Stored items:

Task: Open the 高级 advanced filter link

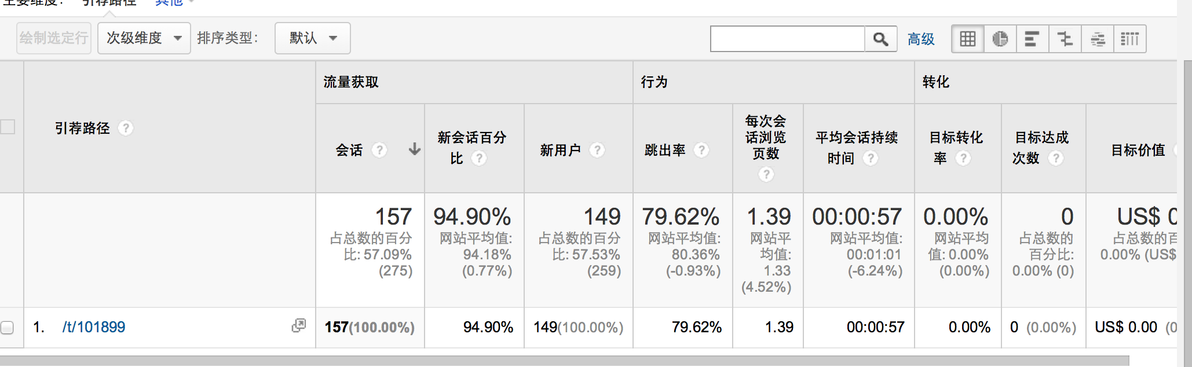Action: (921, 39)
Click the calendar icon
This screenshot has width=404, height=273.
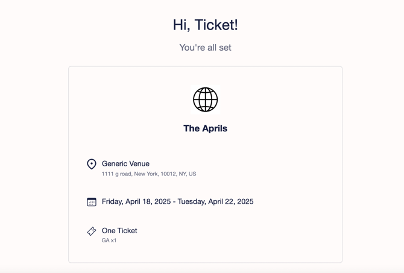pyautogui.click(x=92, y=202)
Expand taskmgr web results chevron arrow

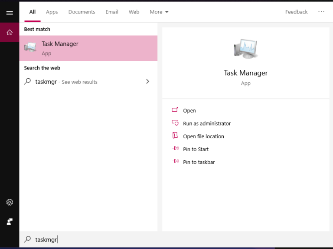click(x=147, y=82)
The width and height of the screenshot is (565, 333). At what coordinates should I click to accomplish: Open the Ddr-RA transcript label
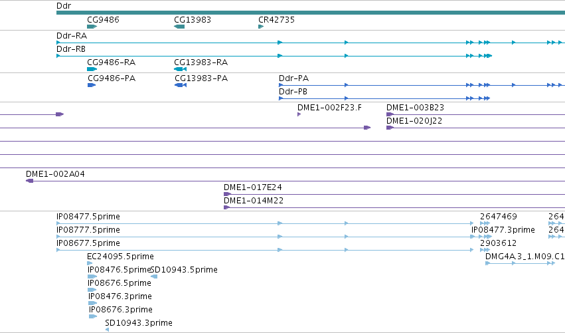72,36
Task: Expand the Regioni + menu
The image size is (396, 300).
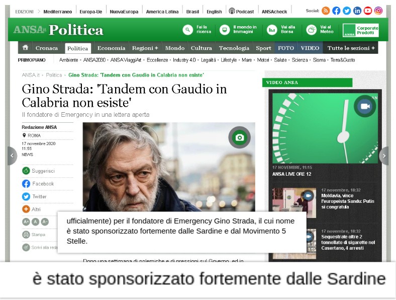Action: point(145,48)
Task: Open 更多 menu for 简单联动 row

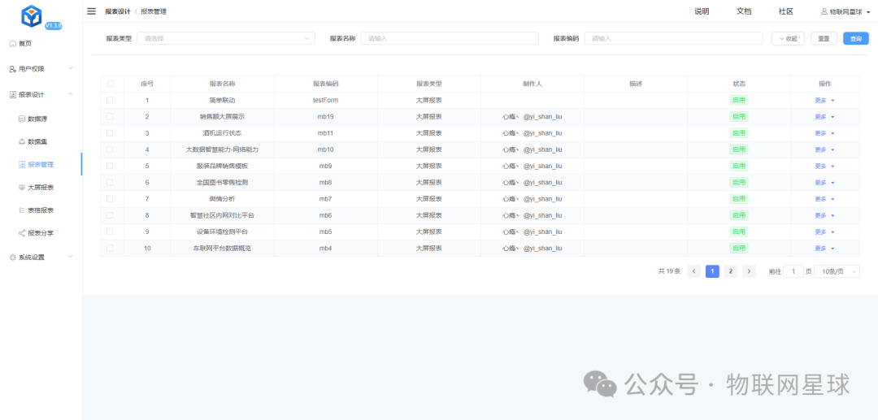Action: pyautogui.click(x=824, y=100)
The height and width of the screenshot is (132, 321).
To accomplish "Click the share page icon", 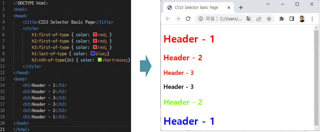I will click(259, 19).
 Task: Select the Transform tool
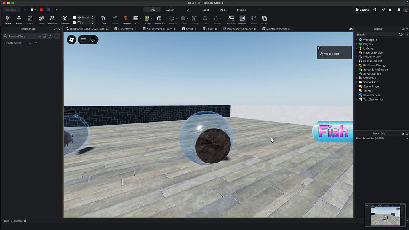click(52, 19)
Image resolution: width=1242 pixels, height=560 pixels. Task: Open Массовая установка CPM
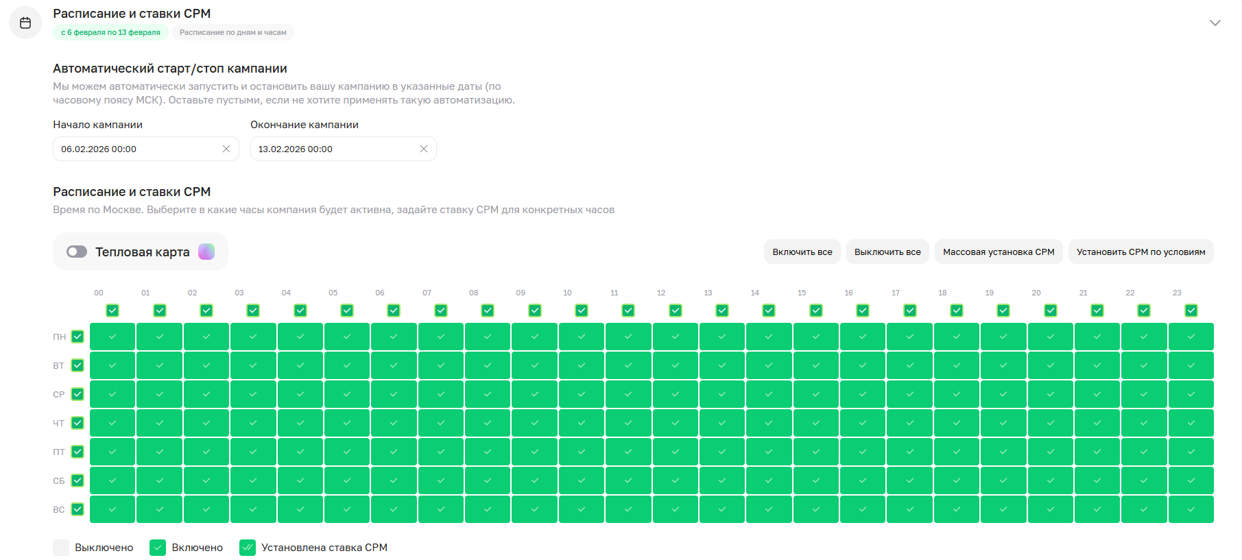[998, 252]
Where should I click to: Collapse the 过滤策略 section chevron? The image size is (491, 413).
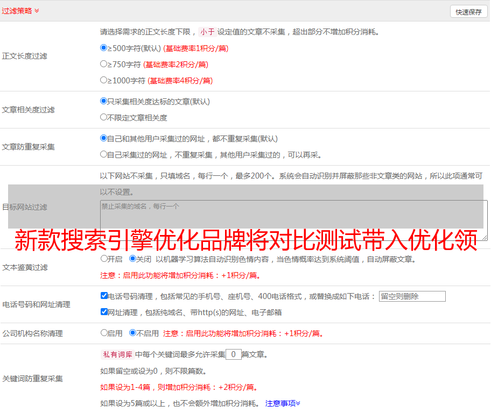(37, 11)
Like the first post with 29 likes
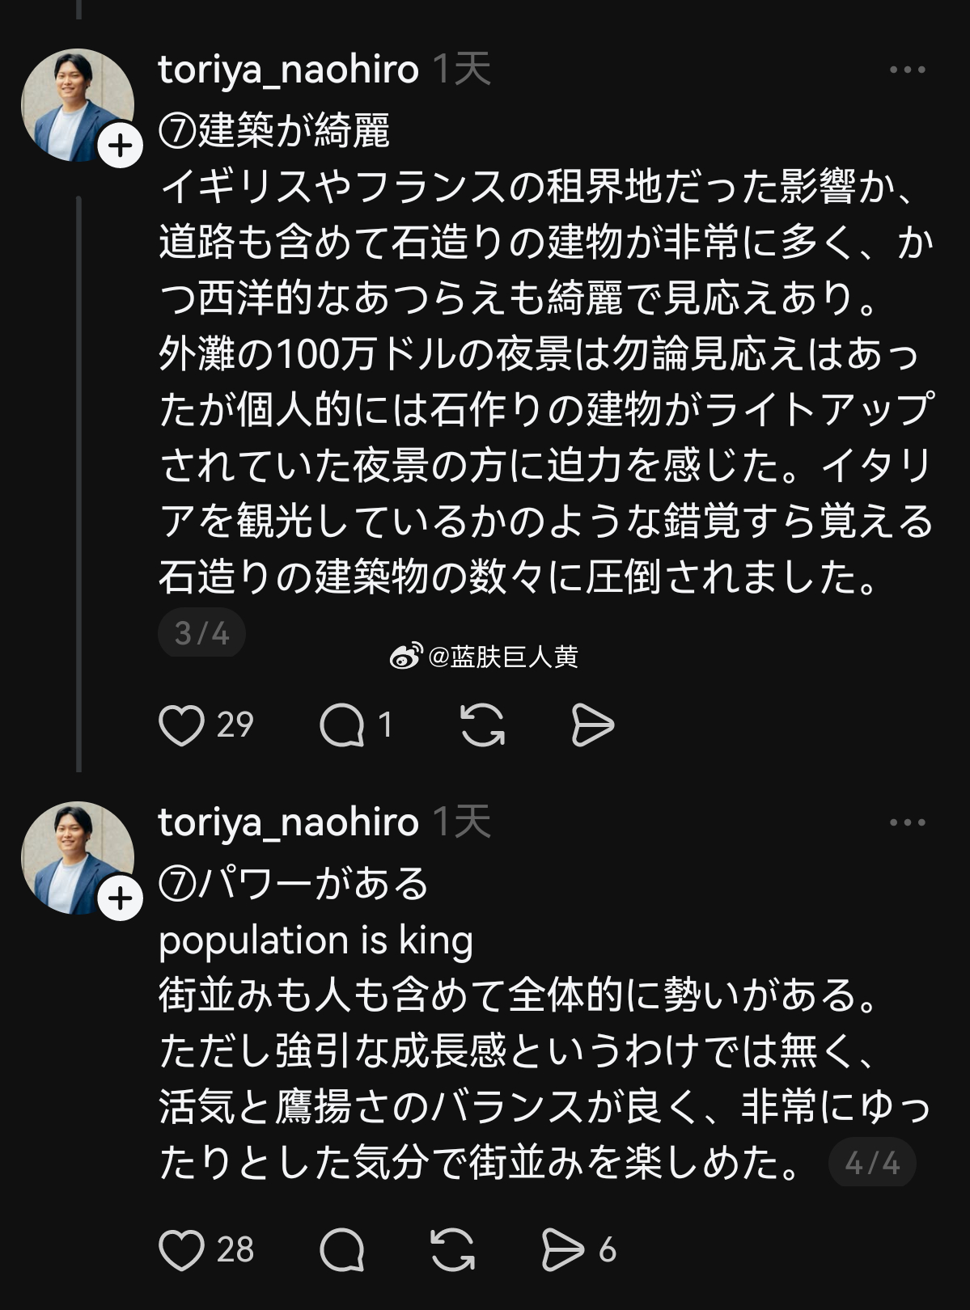Image resolution: width=970 pixels, height=1310 pixels. click(x=181, y=725)
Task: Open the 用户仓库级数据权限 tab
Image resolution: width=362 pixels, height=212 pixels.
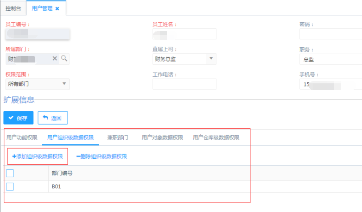Action: pos(216,137)
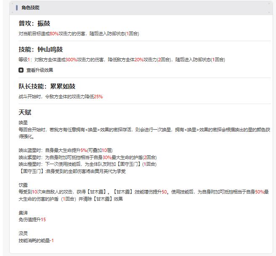Image resolution: width=276 pixels, height=256 pixels.
Task: Click the red 300% damage value
Action: [x=71, y=60]
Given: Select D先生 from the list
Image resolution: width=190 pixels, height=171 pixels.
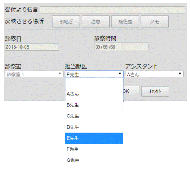Looking at the screenshot, I should [94, 127].
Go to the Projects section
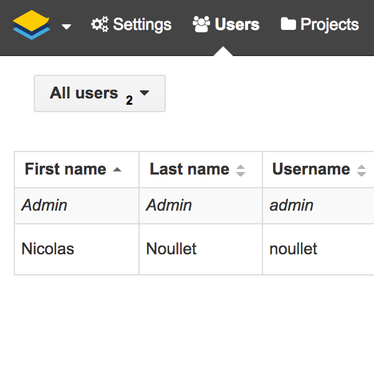 [320, 24]
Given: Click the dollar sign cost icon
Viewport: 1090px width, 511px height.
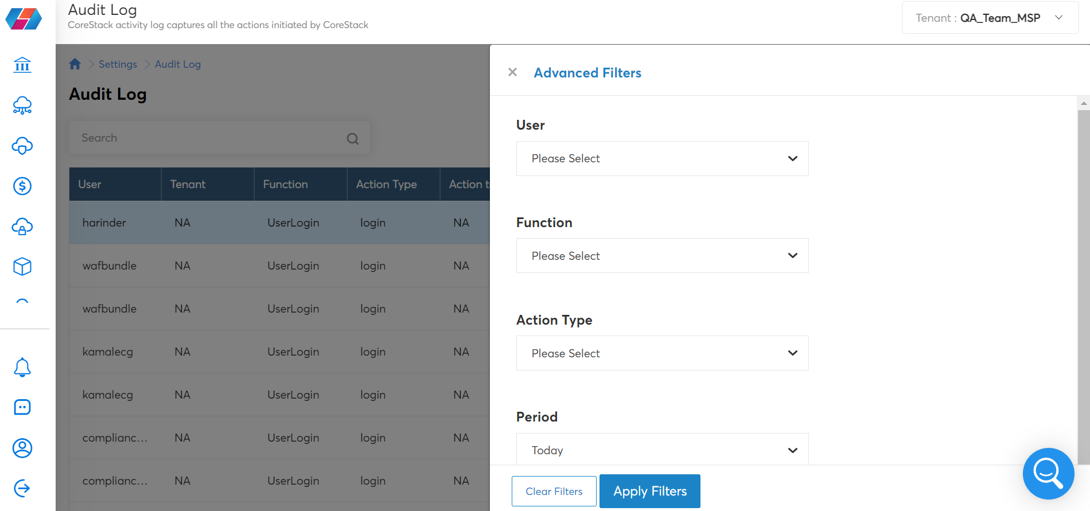Looking at the screenshot, I should click(x=22, y=186).
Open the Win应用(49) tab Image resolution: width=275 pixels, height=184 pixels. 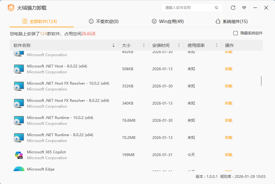pyautogui.click(x=168, y=21)

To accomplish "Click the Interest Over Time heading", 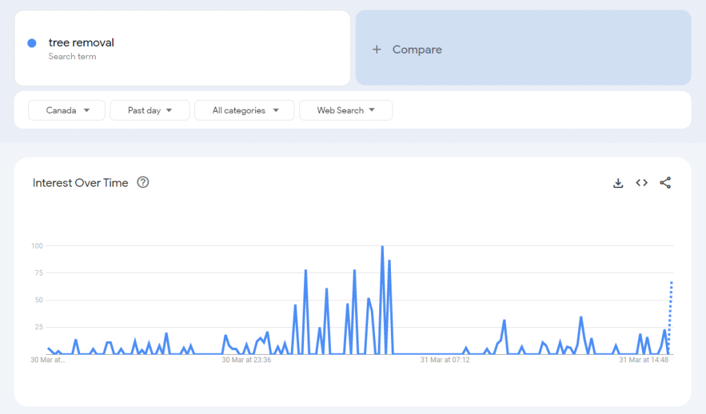I will (81, 183).
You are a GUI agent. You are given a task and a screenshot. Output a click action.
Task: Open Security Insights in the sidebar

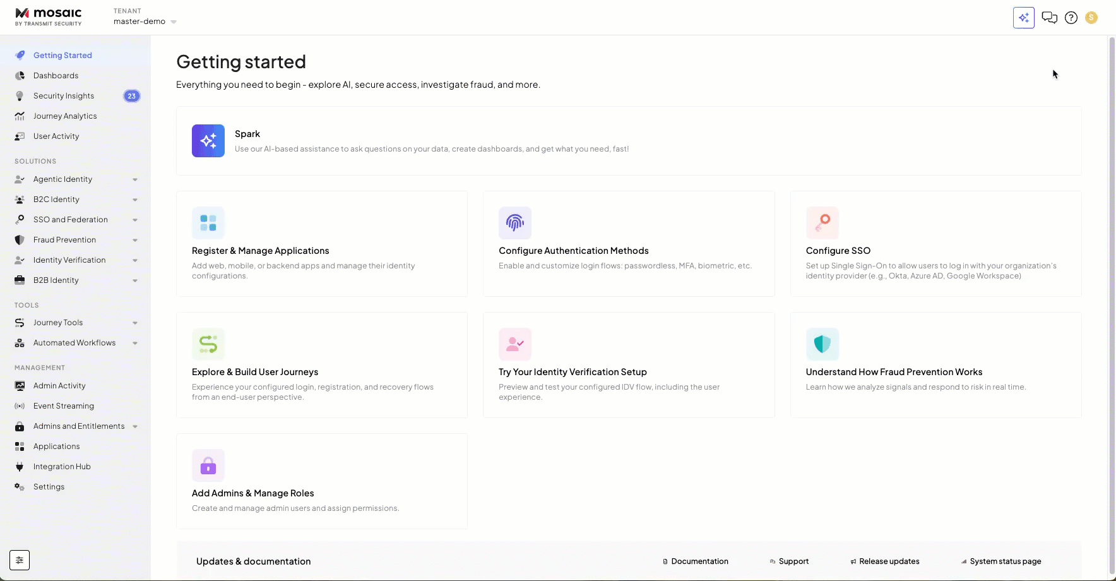pos(64,96)
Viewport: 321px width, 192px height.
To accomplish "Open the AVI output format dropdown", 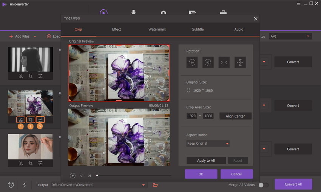I will coord(290,36).
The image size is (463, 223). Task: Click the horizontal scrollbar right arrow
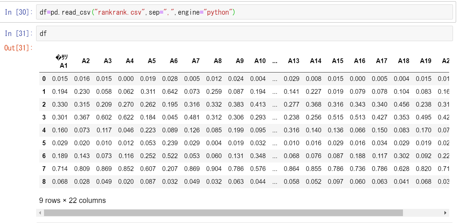pos(445,213)

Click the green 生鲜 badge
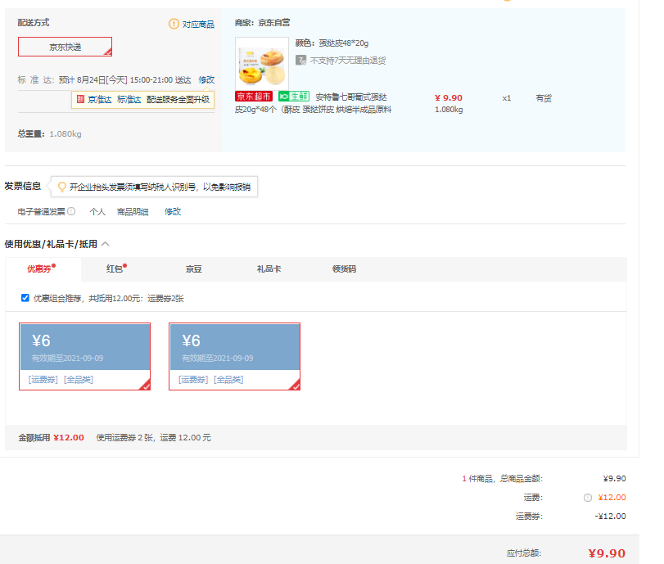pos(294,97)
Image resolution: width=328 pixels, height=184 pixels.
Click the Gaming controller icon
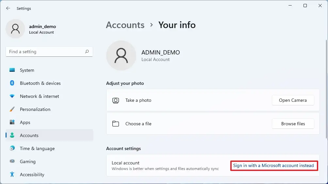pos(12,161)
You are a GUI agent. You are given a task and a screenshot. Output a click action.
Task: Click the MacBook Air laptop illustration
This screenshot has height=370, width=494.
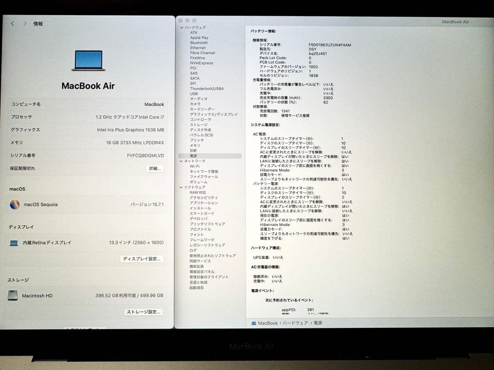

• Task to carry out:
Restate the data exactly, though only from the line that contains "Image resolution: width=328" through its last line, both ends included and with the pictures left out.

• Exercise output:
Image resolution: width=328 pixels, height=184 pixels.
Click the Gaming controller icon
pos(12,161)
You are a GUI agent. You are given a task and a screenshot. Output a click action.
Task: Click the MacBook Air laptop illustration
This screenshot has height=370, width=494.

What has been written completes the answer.